In Canada, enforcement has been more limited in scope and smaller in scale, though the publication notes that fines imposed in Canada are roughly comparable to those in the U.S. By contrast, European fines tend to run lower still.
Analysis
The core issue here is a dangerous gap between perception and legal reality. Bid-rigging is not a gray area. Coordinating bids with competitors, covering bids to make a predetermined winner look competitive, or agreeing to rotate contract wins are criminal offenses under competition law, not just procurement policy violations. The fact that many businesses don’t recognize this does not reduce their exposure; it just means they’re taking on serious legal risk without even knowing it.
The U.K. case is instructive precisely because it involved 112 companies, not 112 individuals working for one rogue firm. That number suggests the behavior had become normalized across a sector, likely passed down through informal practice rather than explicit instruction. That’s exactly how it spreads in field operations, where bid coordination can feel like basic business relationship management or professional courtesy between longtime competitors.
The voluntary pledge approach that emerged from the U.K. investigation also deserves scrutiny. Self-regulation in procurement has a poor track record. When public money is involved and enforcement is inconsistent, the competitive pressure to rig bids doesn’t disappear because someone signed a pledge. Durable change requires both credible enforcement and clear internal compliance programs within companies.
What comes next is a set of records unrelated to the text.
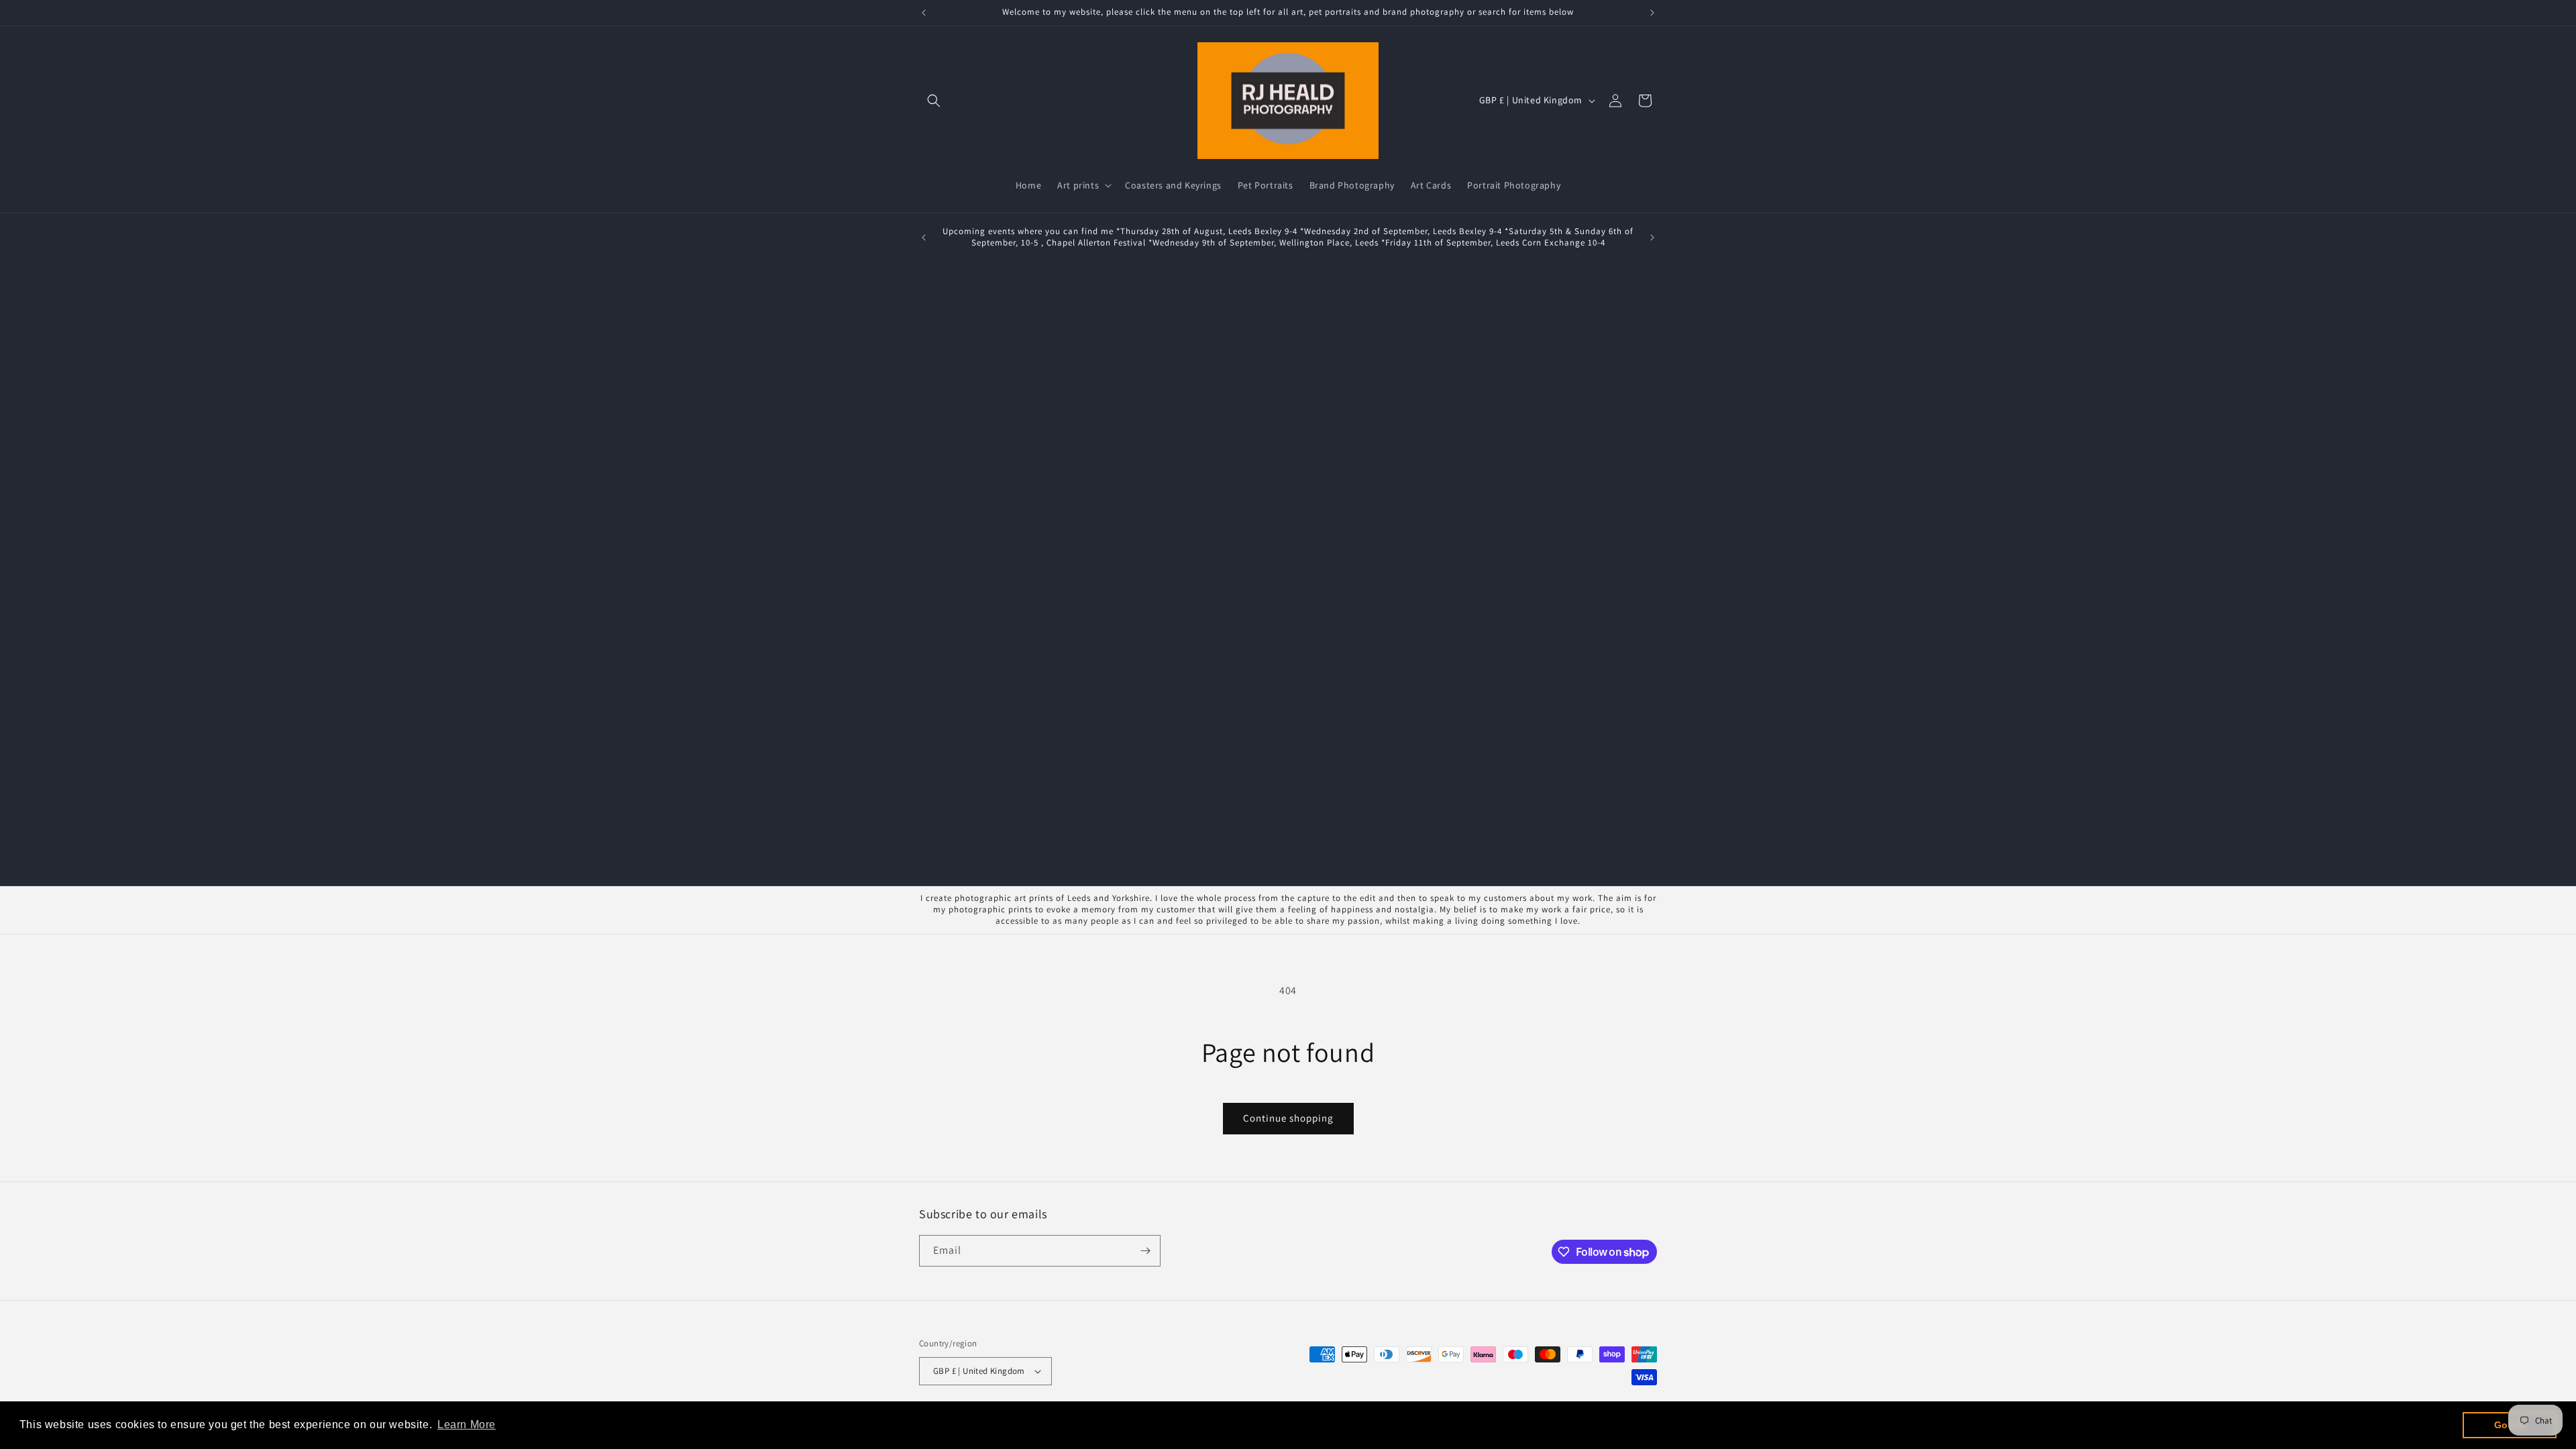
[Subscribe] (1145, 1251)
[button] (934, 100)
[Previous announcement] (923, 12)
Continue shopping (1288, 1118)
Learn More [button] (466, 1424)
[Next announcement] (1652, 12)
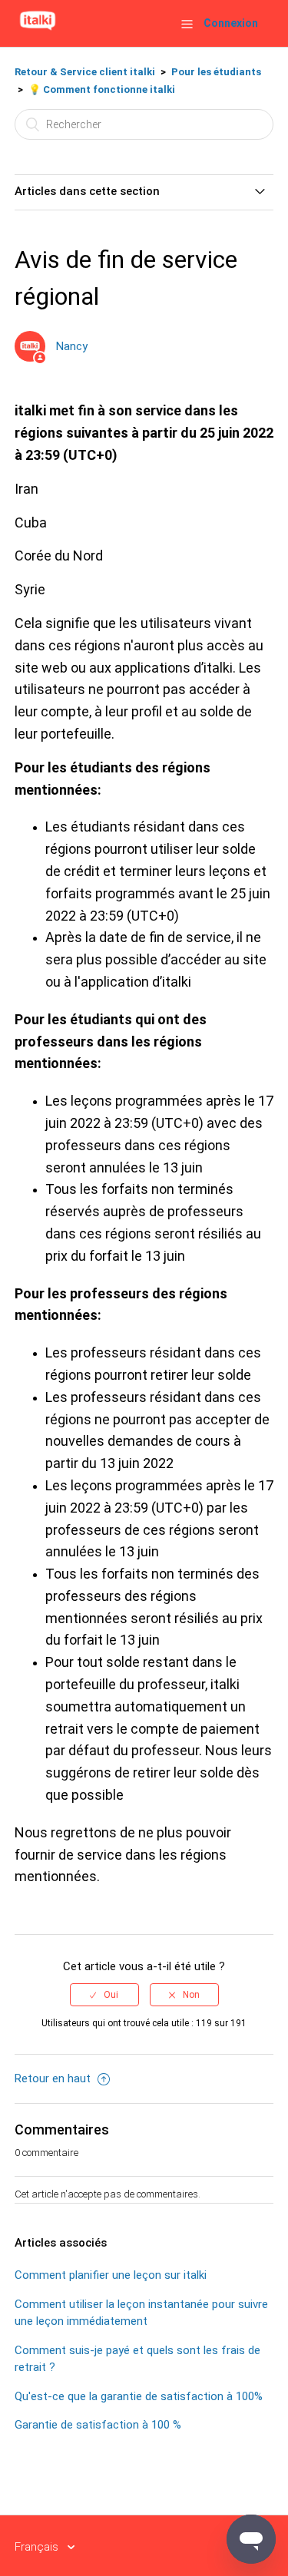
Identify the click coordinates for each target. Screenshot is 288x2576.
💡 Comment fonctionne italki (101, 89)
On the enforcement side, the gap between U.S. and Canadian regulatory activity matters to Canadian subcontractors, but it should not be read as safety. Regulatory priorities shift, and Canadian competition authorities have the tools to pursue these cases when they choose to use them. Companies that have drifted into informal bid coordination because enforcement has been quiet are building up legal exposure that could be triggered at any time.
What It Means for Subcontractors
- Bid coordination with competitors is illegal, even when it feels informal. Agreeing on pricing, discussing who will bid on what, or submitting a cover bid as a favor are all forms of bid-rigging under competition law, not just violations of client policy.
- “We didn’t know it was illegal” is not a legal defense. Ignorance of the law doesn’t reduce criminal or civil exposure, and the Daily Commercial News makes clear that many firms involved in bid-rigging schemes appear not to understand they’re breaking the law.
- The U.S. Antitrust Division is active and well-resourced. Subcontractors working on U.S. federal or state-funded projects face genuine enforcement risk, and fines, while imperfect, can still be significant.
- Document your bidding process. Having clear internal records that show bids were developed independently, without competitor input, is your first line of defense if your company is ever swept into an investigation.
- Train your estimating and business development teams specifically on bid-rigging. The risk often lives not with executives but with the people who talk to competitors daily at trade events, through associations, or on shared job sites.
- If you suspect a bid process you’re participating in has been rigged by others, take it seriously. Continuing to participate, even as a losing bidder, can create legal entanglement depending on jurisdiction.